There is so much to say at this point that I despair of saying it all. I think I will try to say only three things. First, I reject wholesale the narrative of ‘progress.’ Since the time of the Enlightenment, it has been a common enough (and false) claim that our new knowledge is superior in every way to the knowledge found in Christian teaching. It was there that the beginnings of the science and religion debate began to take shape. Heady with new scientific discoveries, Enlightenment thinkers readily dismissed the whole of Christian teaching, or even re-edited it to meet their specifications. They were guilty, then as now, of what C.S. Lewis called “chronological snobbery.” They didn’t evaluate the old ways of thinking on their own terms—instead, they were prejudiced toward their present and weighted the scales unfairly toward the past. New is not always better. With regard to modern sexual ethics, it is worth noting just how new they are in the history of the human race. Whatever claims they make to scientific basis and universality, these are fundamentally untested theories.
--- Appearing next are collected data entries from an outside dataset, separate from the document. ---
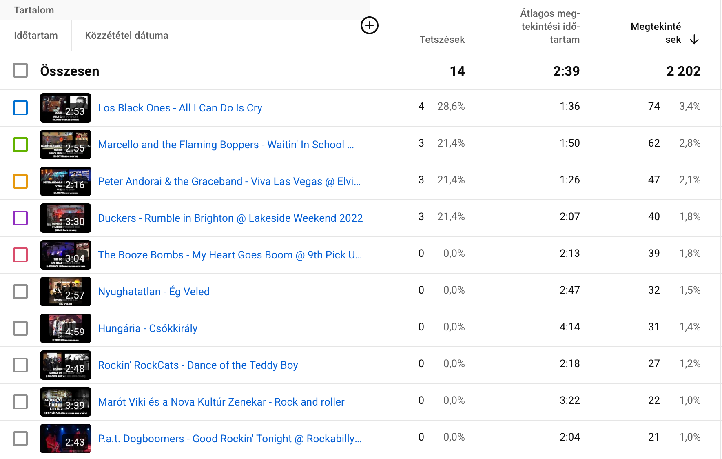
Task: Click the sort arrow beside Megtekintések
Action: 694,40
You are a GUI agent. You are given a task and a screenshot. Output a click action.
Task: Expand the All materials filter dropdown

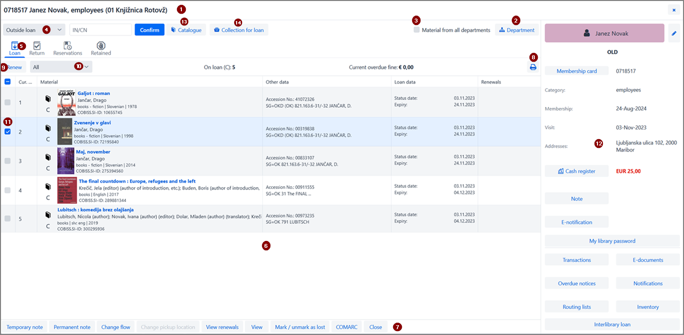tap(61, 66)
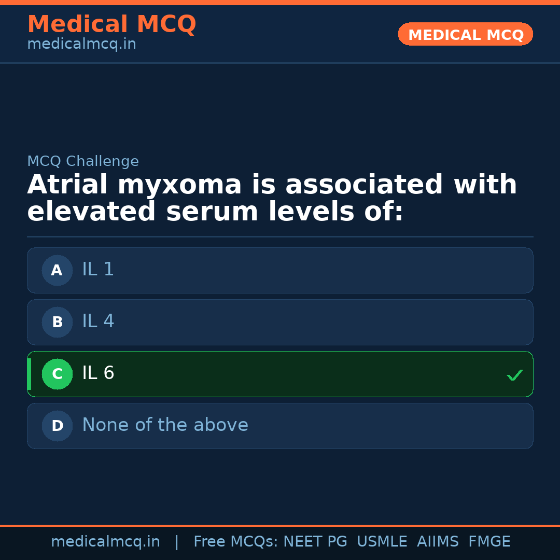Click the green checkmark icon on option C
This screenshot has width=560, height=560.
pos(514,374)
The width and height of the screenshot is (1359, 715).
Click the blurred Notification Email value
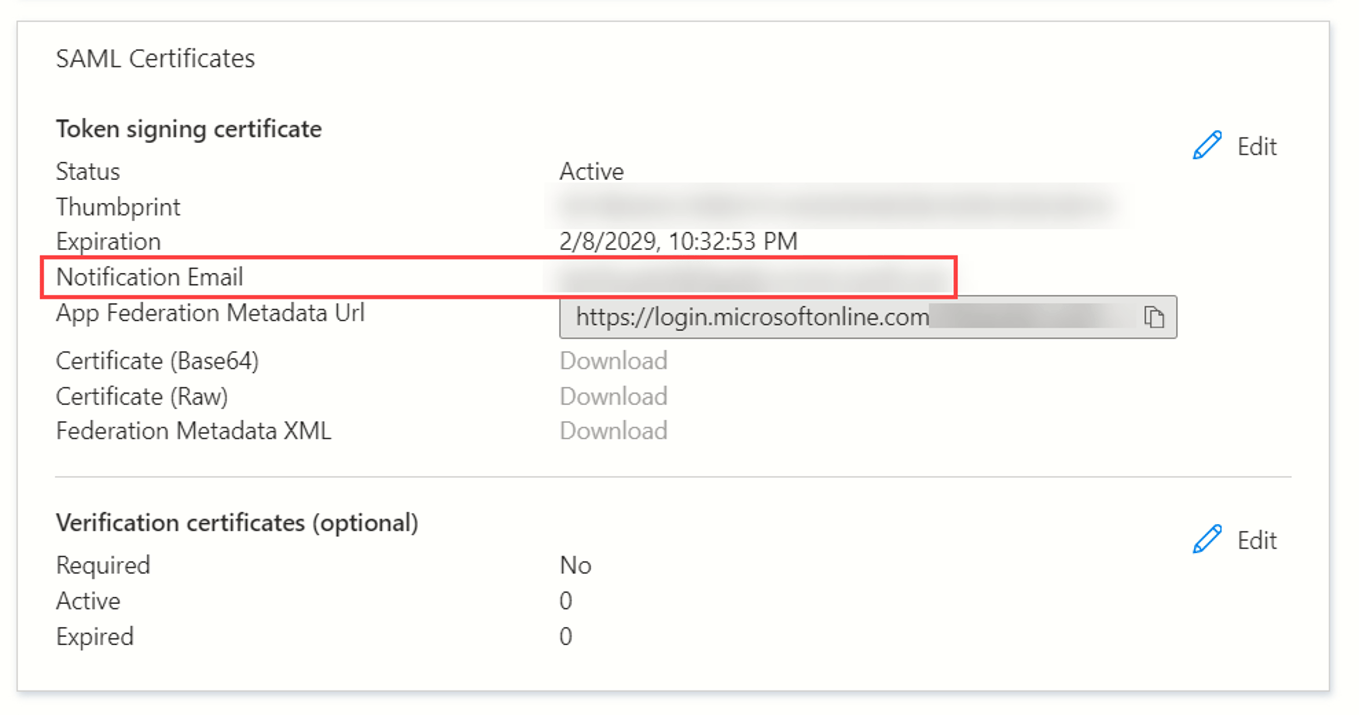pyautogui.click(x=749, y=278)
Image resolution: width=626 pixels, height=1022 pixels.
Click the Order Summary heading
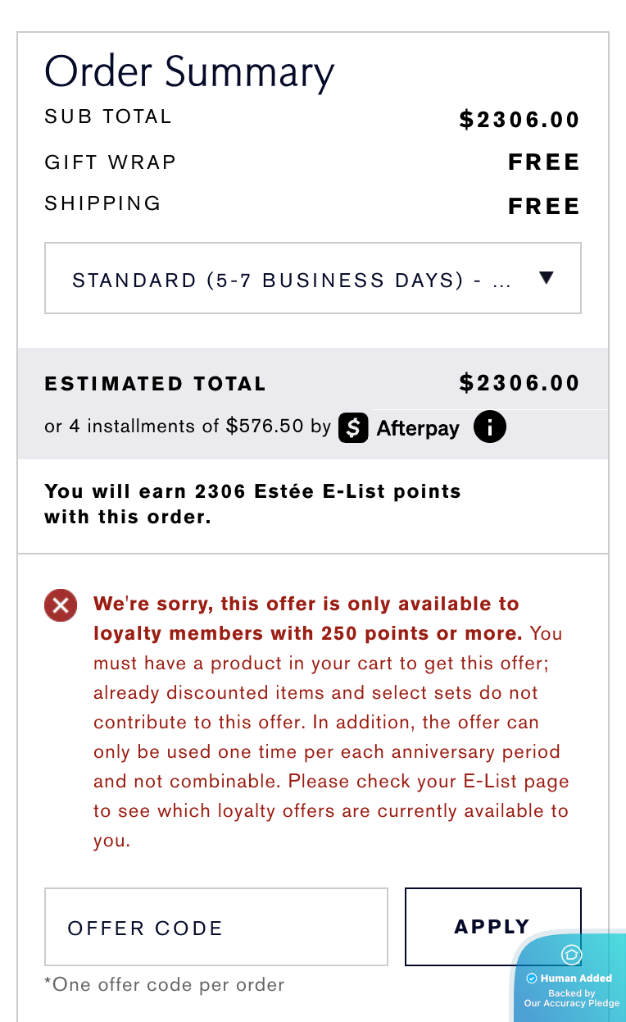(x=189, y=71)
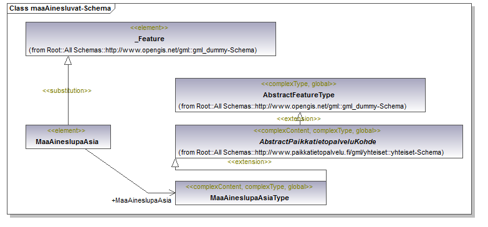Image resolution: width=488 pixels, height=227 pixels.
Task: Select the MaaAineslupaAsiaType class box
Action: pos(251,193)
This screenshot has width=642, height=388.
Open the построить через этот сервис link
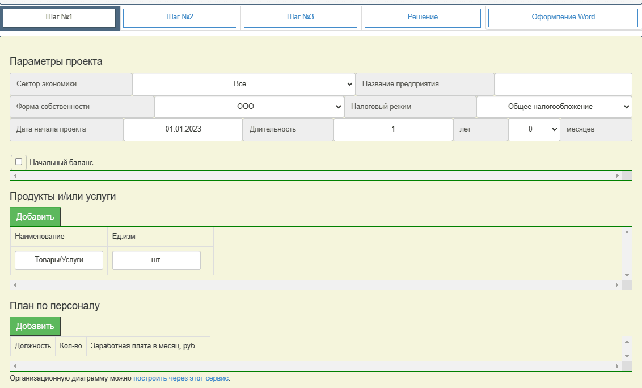[181, 378]
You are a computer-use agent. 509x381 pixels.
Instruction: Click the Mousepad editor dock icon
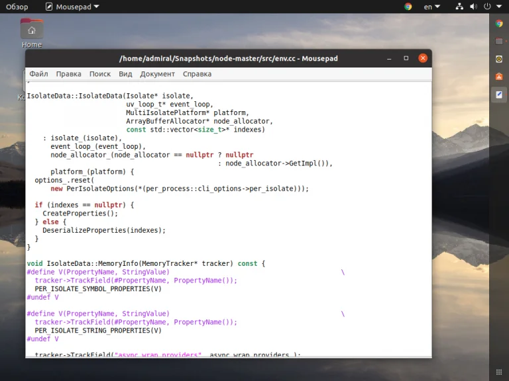[x=499, y=95]
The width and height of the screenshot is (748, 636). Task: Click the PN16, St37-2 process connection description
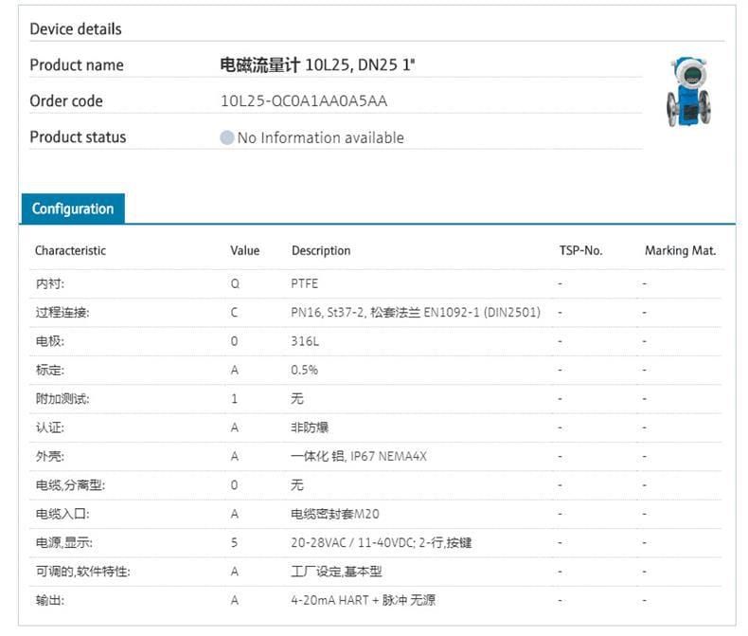(416, 312)
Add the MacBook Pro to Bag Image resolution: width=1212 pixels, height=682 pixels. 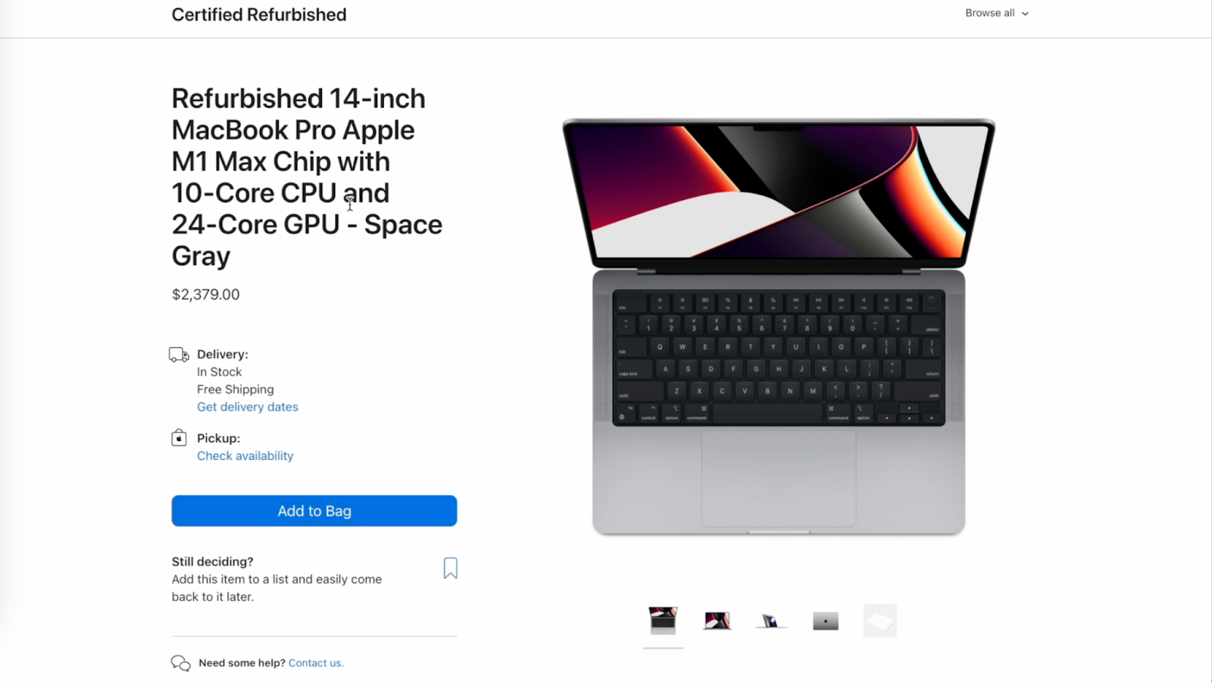tap(314, 511)
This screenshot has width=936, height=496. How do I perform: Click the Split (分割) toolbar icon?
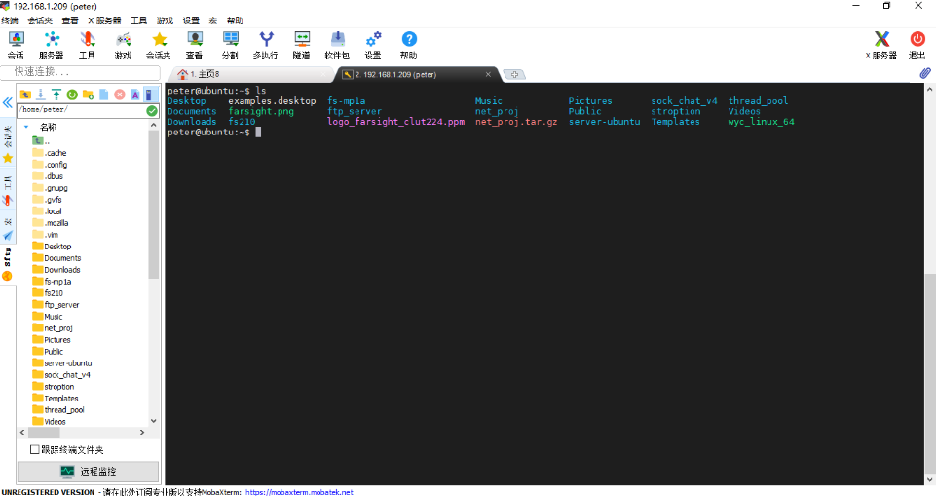(230, 44)
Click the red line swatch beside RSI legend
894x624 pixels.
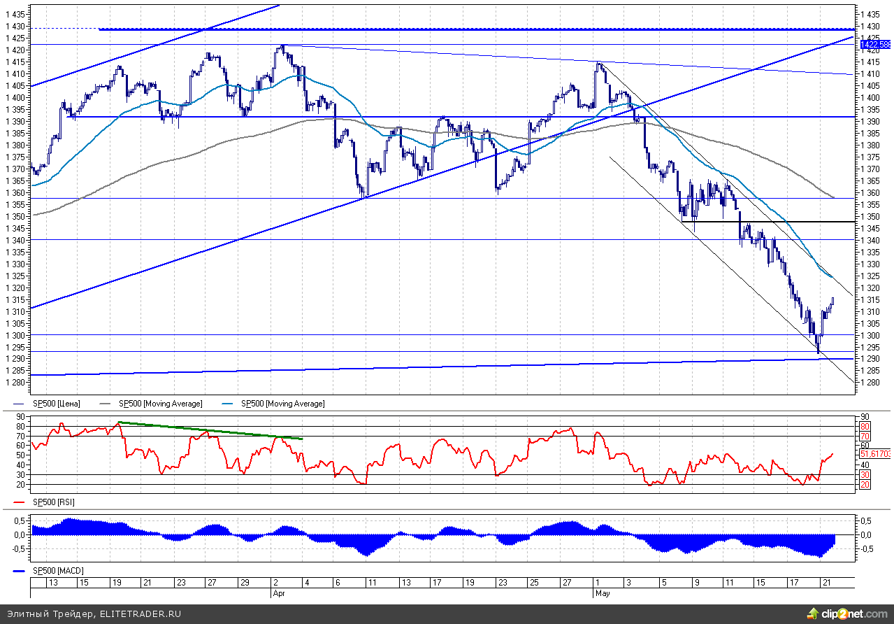coord(21,502)
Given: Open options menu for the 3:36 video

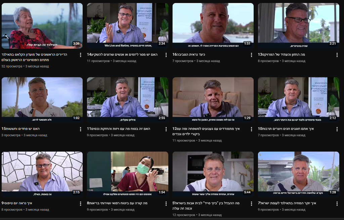Looking at the screenshot, I should click(x=81, y=55).
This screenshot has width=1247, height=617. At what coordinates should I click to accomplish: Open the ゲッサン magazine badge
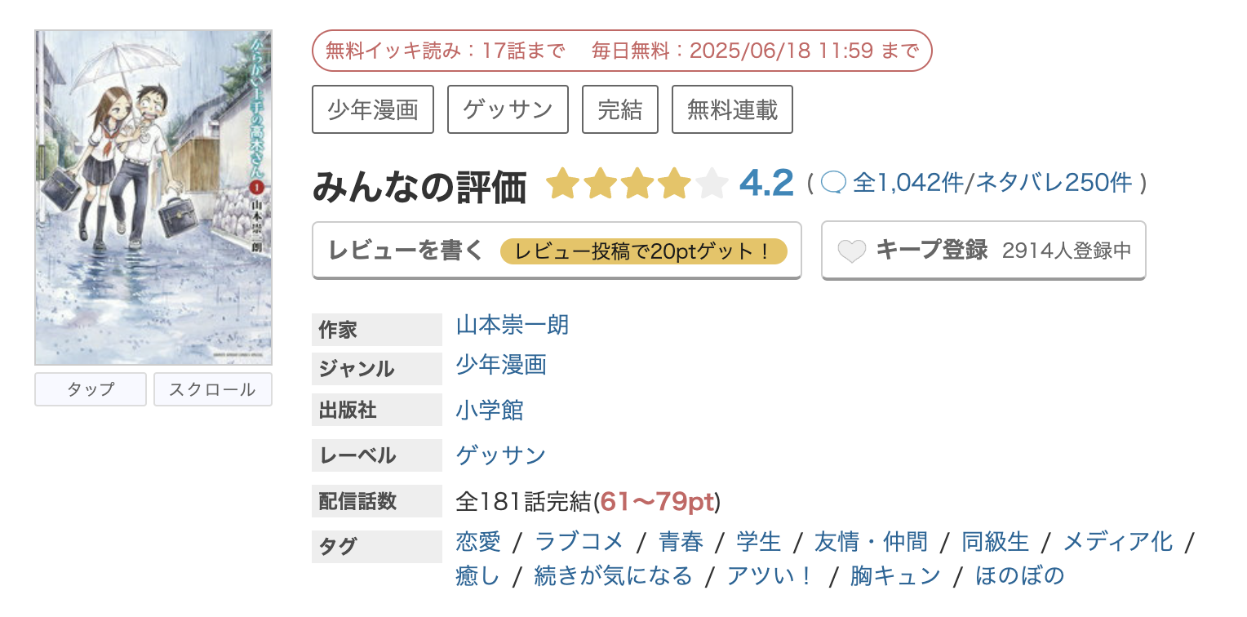click(507, 109)
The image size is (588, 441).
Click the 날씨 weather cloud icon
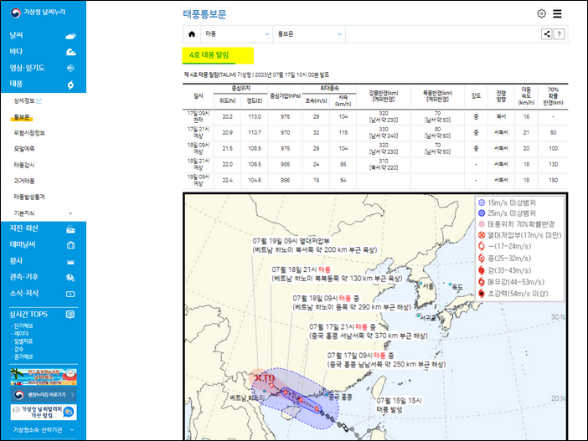[70, 36]
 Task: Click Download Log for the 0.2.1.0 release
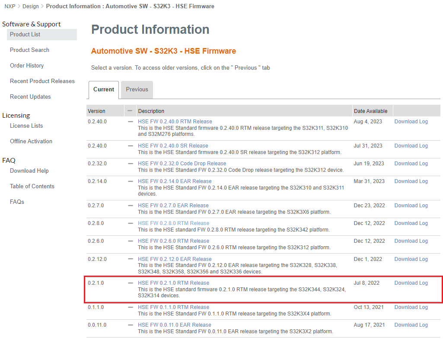(411, 283)
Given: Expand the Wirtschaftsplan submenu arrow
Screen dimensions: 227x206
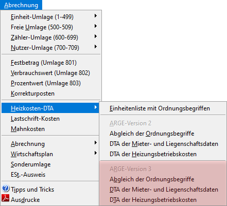Looking at the screenshot, I should (96, 153).
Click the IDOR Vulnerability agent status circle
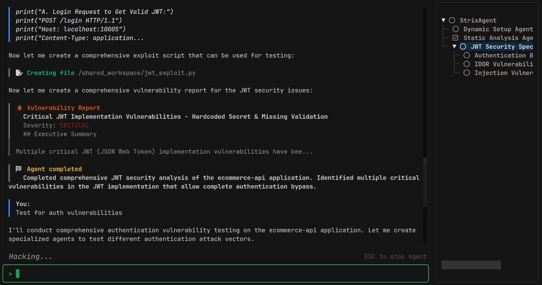Viewport: 542px width, 285px height. [466, 64]
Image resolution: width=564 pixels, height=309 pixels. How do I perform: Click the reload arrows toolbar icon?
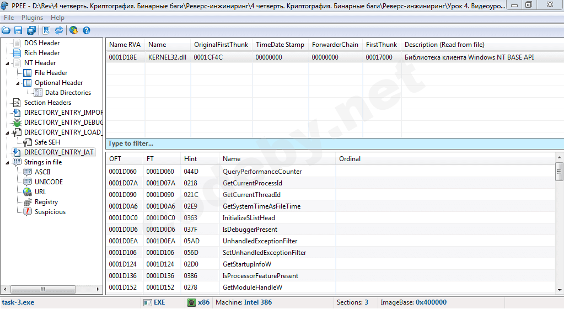tap(58, 30)
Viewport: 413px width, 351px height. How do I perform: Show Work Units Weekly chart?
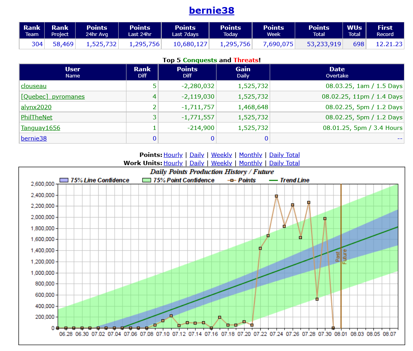click(222, 163)
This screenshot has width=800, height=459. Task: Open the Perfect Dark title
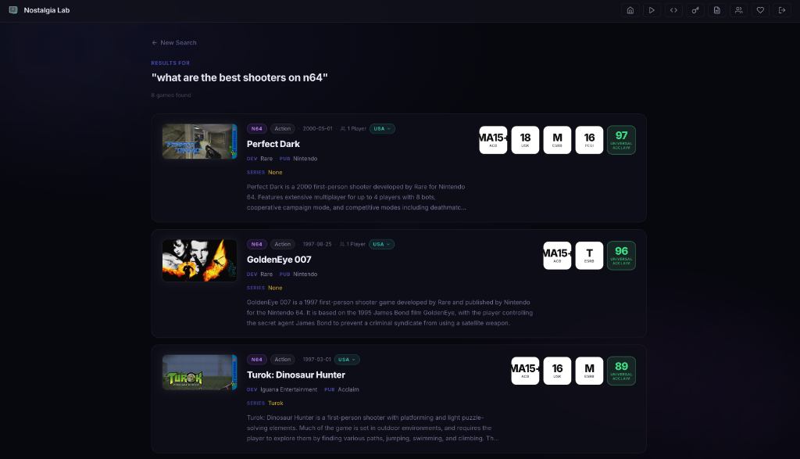273,144
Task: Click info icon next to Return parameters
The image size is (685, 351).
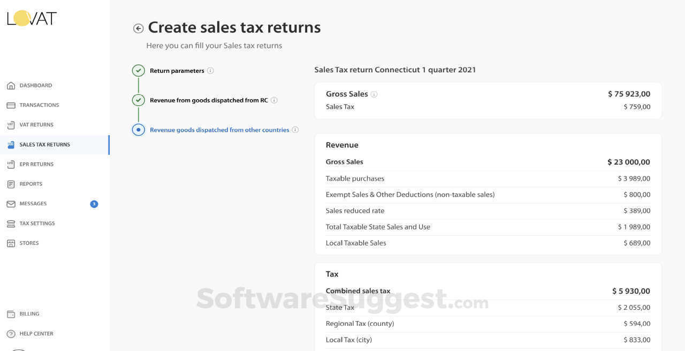Action: (x=210, y=71)
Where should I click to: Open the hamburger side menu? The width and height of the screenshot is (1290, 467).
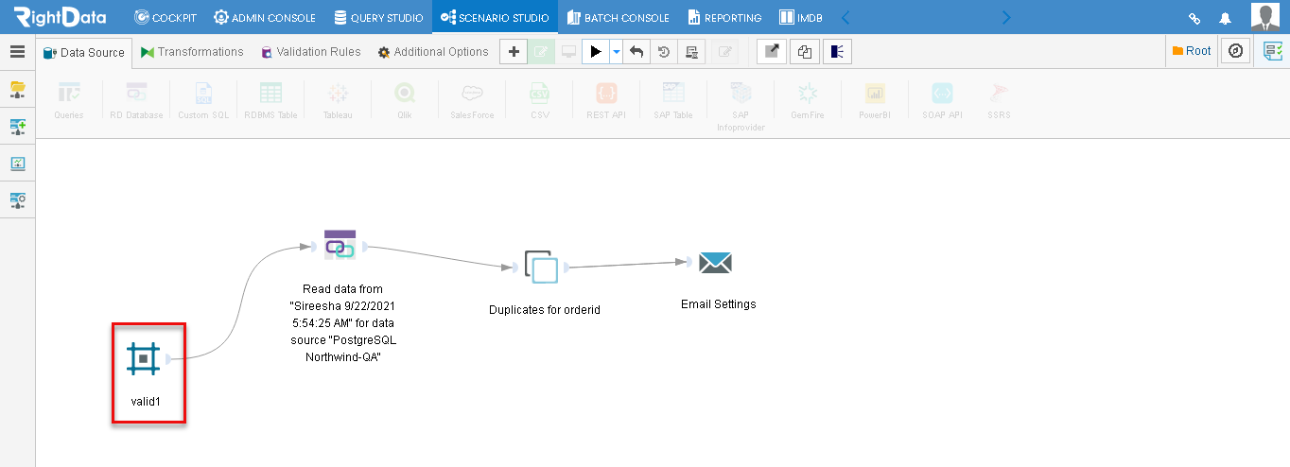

Second, there is something wrong, and even dishonest, about the rejection of categories of ‘disorder’ when discussing homosexual desire. On a biological, even evolutionary account, the purpose of sexual desire is the creation of more members of our species. To do that requires one member of each gender—sperm and egg. It follows that same-sex attraction, if we start with an evolutionary biological account of the human, is an obvious deviation from the norm. It reflects a disordered desire on the part of the individual. I want what I ought not to want as a sexual human being. To turn and sanctify the disorder does not and can not bring the person to greater integration. Instead, it reflects a kind of sanctified nihilism where this world, and its desires, and a form of temporal happiness, are all that matters. That, to me, is anti-Christianity.
Finally—and while this is the most important argument for me it may seem like the weakest—I have faith in the Spirit of God that He has not deceived us in the Scriptures brought down to us. Granted, there are crucial differences between the ancient world and our modern one. Granted, there are commandments and practices which appear to have lost the sting which binds them to us (e.g., women with head coverings, casting lots, etc.). But the Scripture presents a picture of the human person which has not changed—that I, and you, are made in the Image and likeness of God, that there are desires within my body that war against my living out of that image, that I am commanded to resist and submit those very desires to God’s Spirit in obedience, and that obedience looks a great deal like crucifixion of the self.
Here, as with last week, it hasn’t really been my intention to argue with the line of Progressive Theology that I’ve encountered. In both cases, my goal has been to try and single out and bring a degree of clarity to an element of what is an admittedly large and complex body of thought. A proper argument against Progressive Theology, as I see it, would require a far more robust analysis of the concept of ‘progress,’ and with that a commensurate discussion on the role and sources of authority.